Let me know what you think!


----------



## pogre (Jan 12, 2007)

I like it. It has a lot of character.

I wonder if the legs are a bit too thick?


----------



## Ilium (Jan 12, 2007)

I like him.  I like the fact that his clothes look like they were once very nice but have seen some adventuring wear and tear.  This is a great drawing.  

But I have to say something geeky and pedantic: How does somebody without lips smoke a pipe?


----------



## Falchieyan (Jan 12, 2007)

Ilium said:
			
		

> But I have to say something geeky and pedantic: How does somebody without lips smoke a pipe?

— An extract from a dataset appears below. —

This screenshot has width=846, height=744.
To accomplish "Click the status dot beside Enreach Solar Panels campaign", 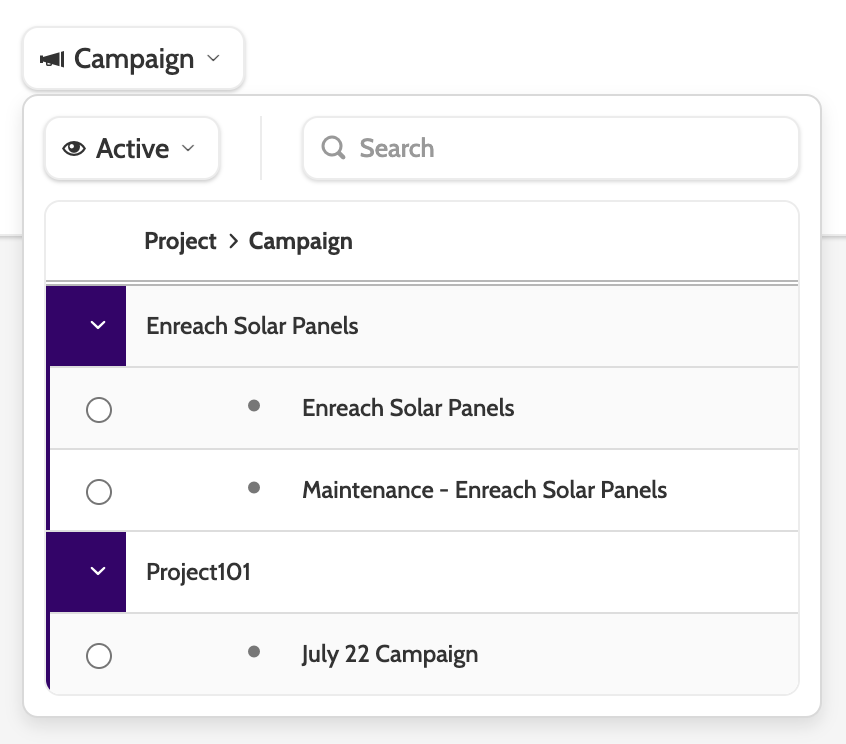I will 254,406.
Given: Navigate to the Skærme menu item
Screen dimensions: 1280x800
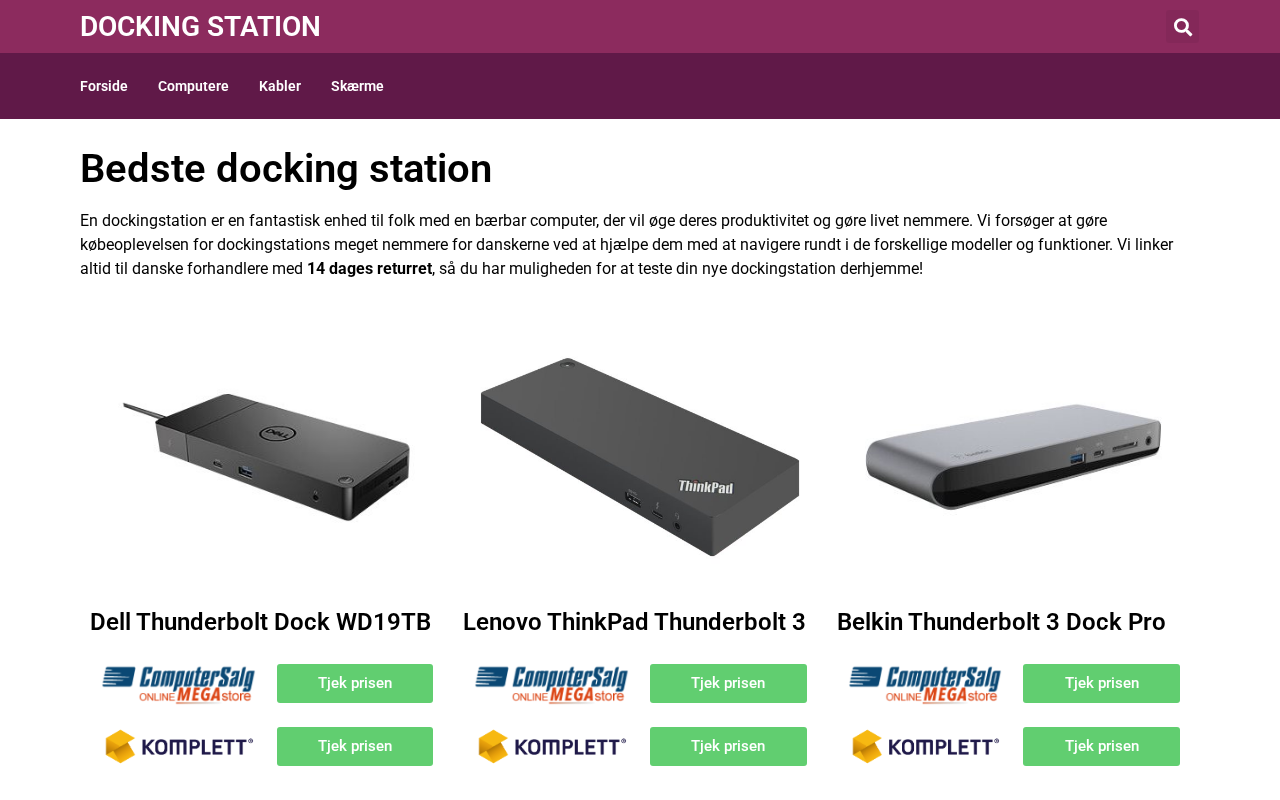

When I first designed him I simply thought that the beak would shut well enough to allow inhalation.  I didn't even think about lips being necessary for smoking, so it's helpful of you to point it out.  I'm glad that it does manage to get across some sense of the character, something I have trouble with in using "static" poses and a lack of background.


----------



## Harsh (Jan 12, 2007)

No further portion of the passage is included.